Learned counsel appearing for the respondent High Court vehemently opposed the submissions made by the petitioner’s counsel and submitted with reference to Articles 226 and 235 of the Constitution that the jurisdiction of this Court in interfering with the decision of the Full Court is limited and that this Court is not sitting as an appellate authority qua the decision of Full Court and, therefore, no interference was called for in the order impugned.
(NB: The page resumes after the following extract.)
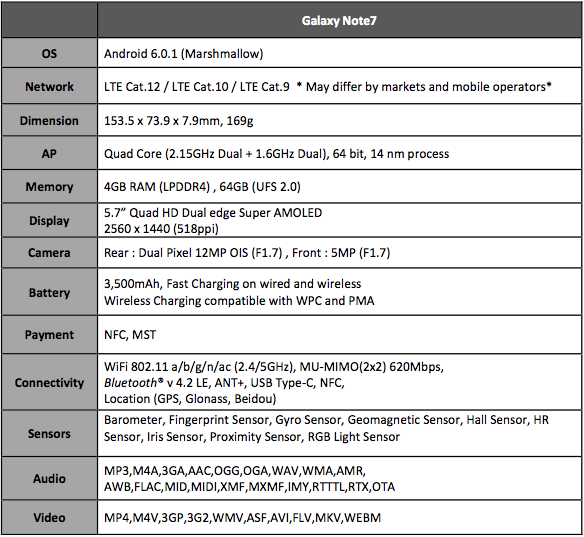The height and width of the screenshot is (537, 584).
Task: Select the Display row label
Action: click(49, 221)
The High Court while adjudicating the matter pointed out that when the inquiry report was placed before the Full Court, the Full Court by its resolution dated 22/5/2011 while accepting the report, was of the opinion that the officer appears to have acted with corrupt motive also. The Full Court then directed sending of a copy of inquiry report along with resolution of the Full Court to the delinquent officer inviting his representation. The admitted facts which emerge from the record are that despite specific direction by the Full Court to send copy of the resolution of the Full Court to delinquent officer (petitioner), only the copy of the inquiry report was sent and the resolution of the Full Court was made available to the petitioner only after the order impugned dismissing the petitioner from service was passed on 8/12/2011.
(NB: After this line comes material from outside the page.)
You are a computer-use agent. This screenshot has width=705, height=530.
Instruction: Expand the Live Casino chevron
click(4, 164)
The High Court opined that  as admittedly the copy of the resolution of the Full Court was not made available to the petitioner, the same apparently was in violation of the resolution itself as well as express provisions of Rule 16(10A) of the Rules, 1958 and thus resulted in causing prejudice to the petitioner, who being unaware of the opinion of the Full Court did not make any representation qua the said opinion of the Full Court.

The High Court, disposing of the writ petition and remitting the matter back to the disciplinary authority to take up the inquiry afresh, held, “In view of the fact that the opinion of the Full Court was not communicated to the petitioner and petitioner could not make any representation qua the said opinion, further the Full Court rejected the representation and the State acting on the opinion of the Full Court has ordered for dismissal of the petitioner, the order of dismissal stands vitiated.” [Ghanshyam Giri v. Rajasthan High Court through the Registrar General, 2017 SCC OnLine Raj 2559, decided on 20.9.2017.]